Unit 8 Reading: Modeling Thermohaline Circulation

by David Bice, The Pennsylvania State University

In this exercise, we will build a STELLA model of the thermohaline circulation in the North Atlantic Ocean based on Stommel's (1961) classic paper on this topic. This is a fascinating model in the sense that it seems to be very simple and yet its behavior is surprisingly complex. By complex, we mean that the system has more than one steady state and the evolution of the model can be very sensitive to the initial conditions.

We will see that there are thresholds in this system; crossing one of these thresholds leads to rapid, inexorable change in the state of the system. We will explore this notion of thresholds by "perturbing" the system with changes that represent realistic variability in the system.

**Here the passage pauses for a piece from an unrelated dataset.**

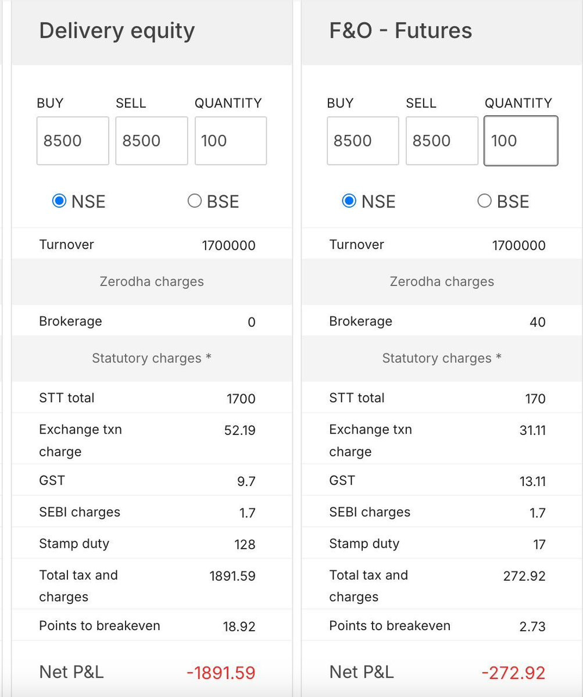Choose BSE exchange in F&O - Futures panel
This screenshot has height=697, width=583.
tap(484, 201)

In the real world, this system plays a critical role in the global and regional climate, so changes in its state can have important implications for climate change. In particular, we will consider the case of the Younger Dryas abrupt climate change event of about 11 ka, and use the model to evaluate some hypotheses for what may have caused this event. First, however, we will cover some background on seawater density and thermohaline circulation.

Background

Surface ocean currents are driven mainly by the winds, but the deeper circulation of the oceans is driven primarily by density differences caused by changes in salinity and temperature. This kind of temperature- and salinity-driven flow is often called thermohaline circulation, and it is a very important feature of the oceans, exchanging water (along with all of its dissolved constituents) between the surface and the vast deepwater reservoir.

From the relationship between temperature, salinity, and density (Fig. 1) we see that colder waters are denser than warmer waters, and saltier water is denser than fresher water.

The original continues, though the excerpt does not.